It would be highly improper for this court, at this time, to conjecture as to what might be the district court's answer to that question in the future. All that we decide here is that the courthouse door should not be permanently closed because of circumstances that exist today. Today's circumstances are relevant, but they also importantly provide the rock-solid threshold from which would spring the future consideration of whether a substantial change in circumstances rendering the current order unreasonable and unfair has, in fact, occurred. What we do here is provide the district court the opportunity, if need be, to address that question and to exercise its broad discretion in arriving at an answer.

We remand the issue of spousal maintenance to the district court with instructions to amend the judgment and decree to reserve the question of future maintenance.

IV.

Amy Riopel contends that her $46,050 loan to pay living expenses for her and the parties' minor children during the pendency of the action should be allocated equitably between the parties. We disagree.

▶ **EXTRACTED RECORDS**:
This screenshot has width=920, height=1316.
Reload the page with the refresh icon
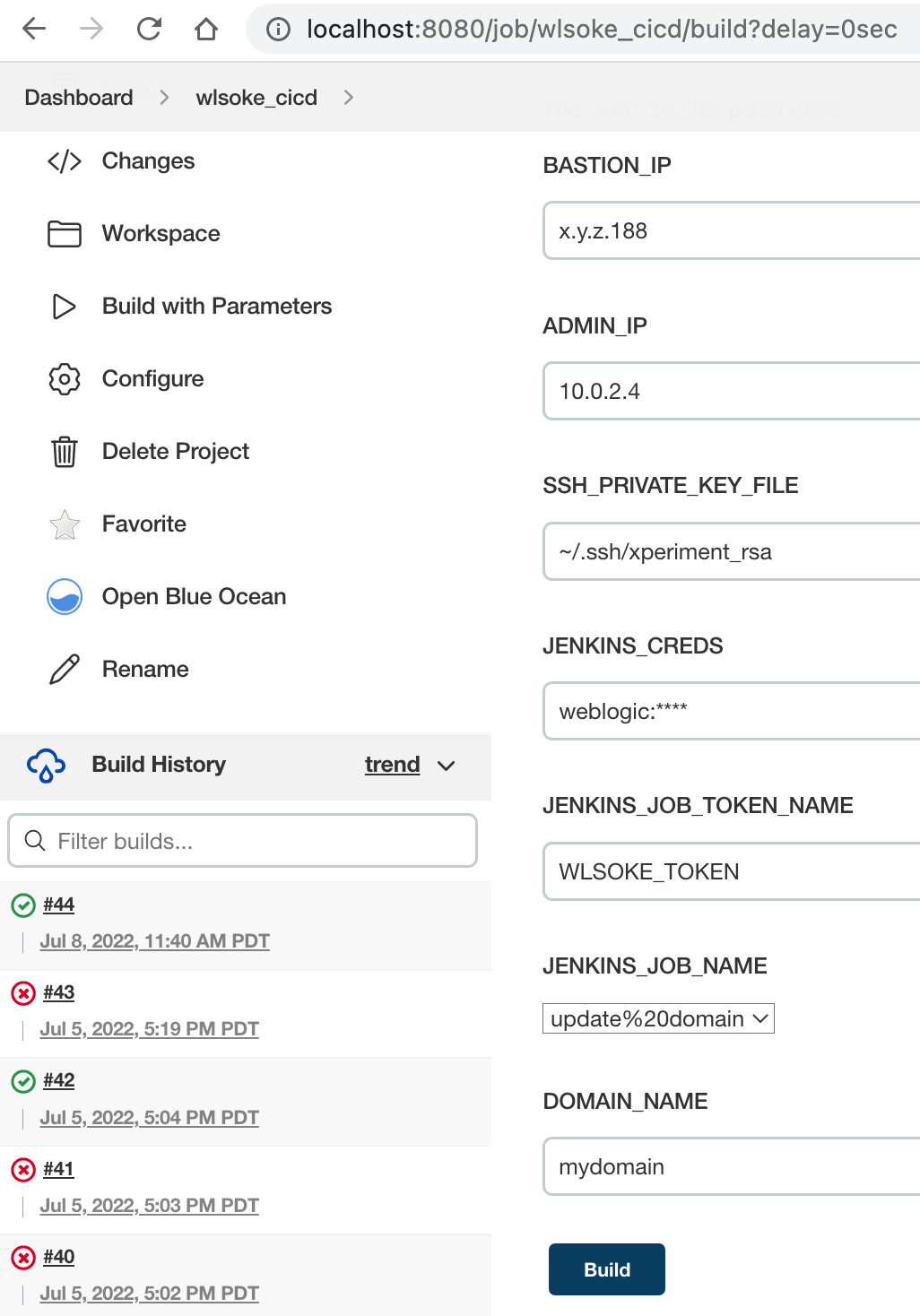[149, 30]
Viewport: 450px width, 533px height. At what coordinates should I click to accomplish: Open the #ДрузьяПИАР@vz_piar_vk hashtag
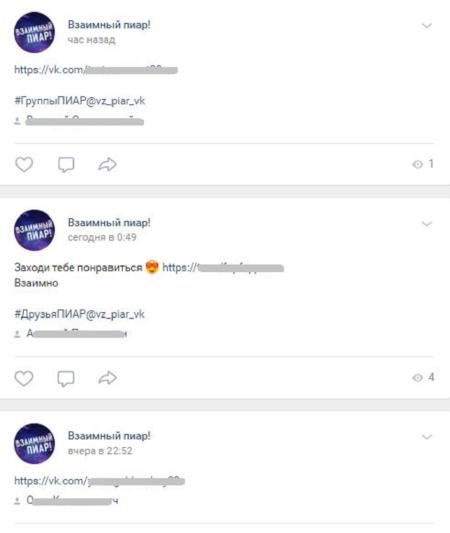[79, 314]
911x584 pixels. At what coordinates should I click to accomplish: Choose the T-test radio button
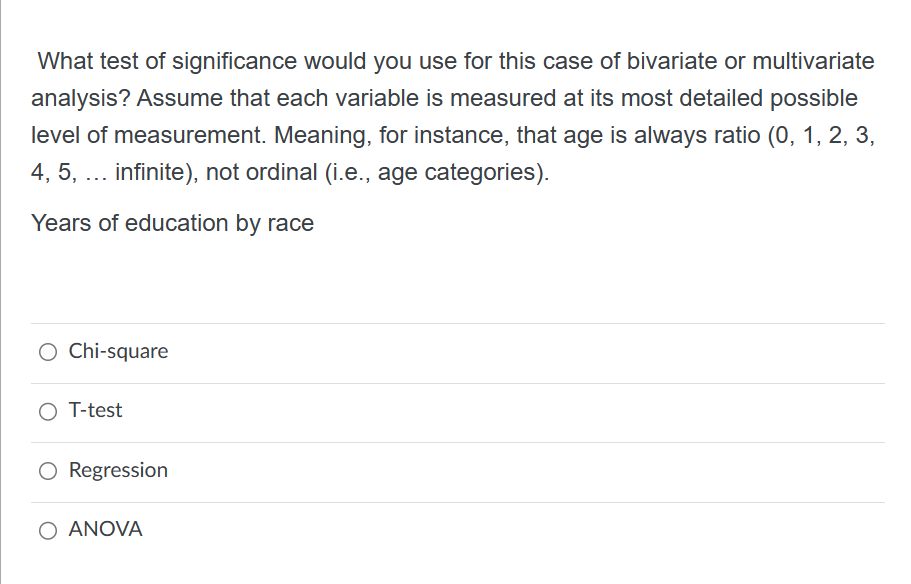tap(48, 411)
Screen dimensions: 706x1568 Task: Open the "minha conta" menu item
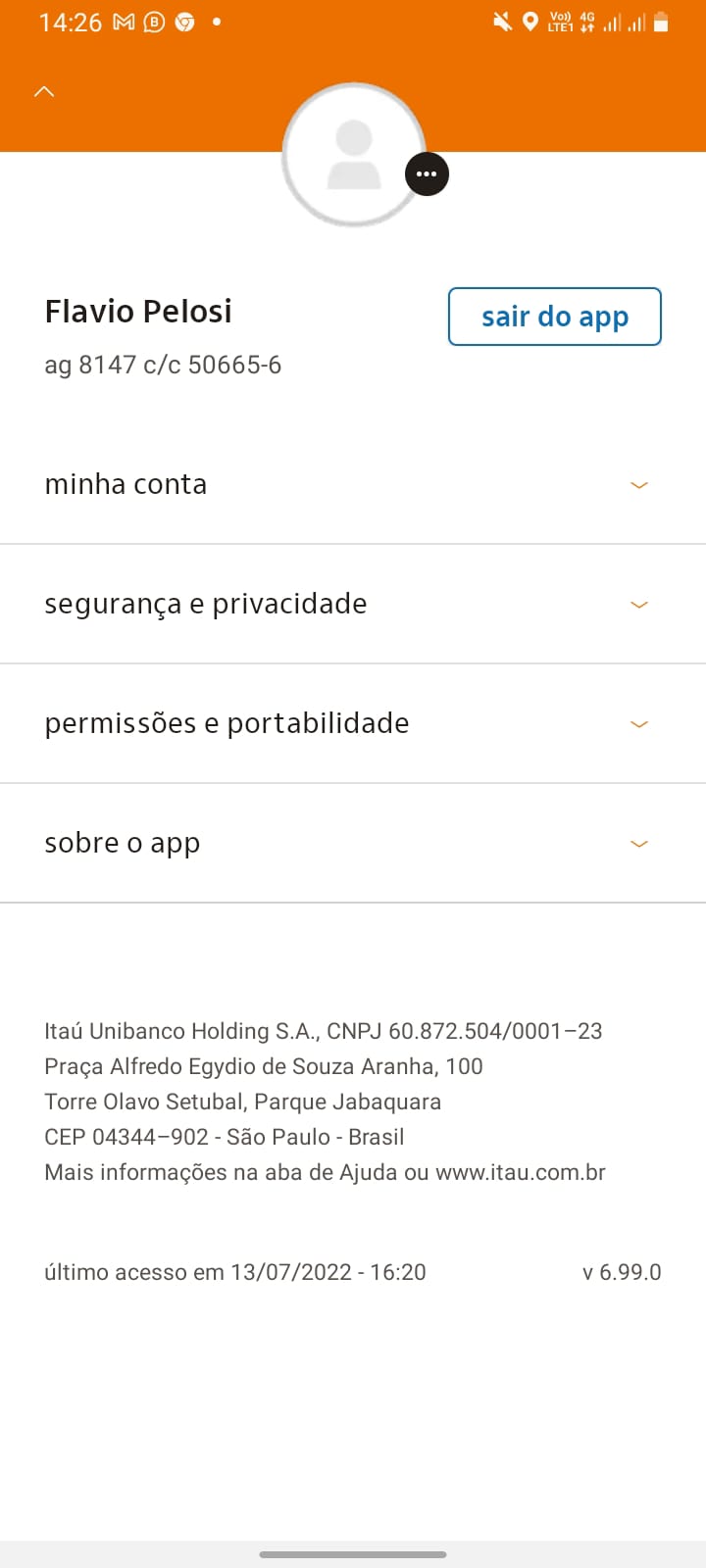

▶ **EXERCISE INSTRUCTIONS**:
1. Please list each sentence in the court opinion excerpt that contains the words "district court".
2. Write out part of the court opinion excerpt word for word, starting at the words "We remand the" and stopping after "of future maintenance.".

▶ **YOUR RESPONSES**:
1.
1. It would be highly improper for this court, at this time, to conjecture as to what might be the district court's answer to that question in the future.
2. What we do here is provide the district court the opportunity, if need be, to address that question and to exercise its broad discretion in arriving at an answer.
3. We remand the issue of spousal maintenance to the district court with instructions to amend the judgment and decree to reserve the question of future maintenance.

2.
We remand the issue of spousal maintenance to the district court with instructions to amend the judgment and decree to reserve the question of future maintenance.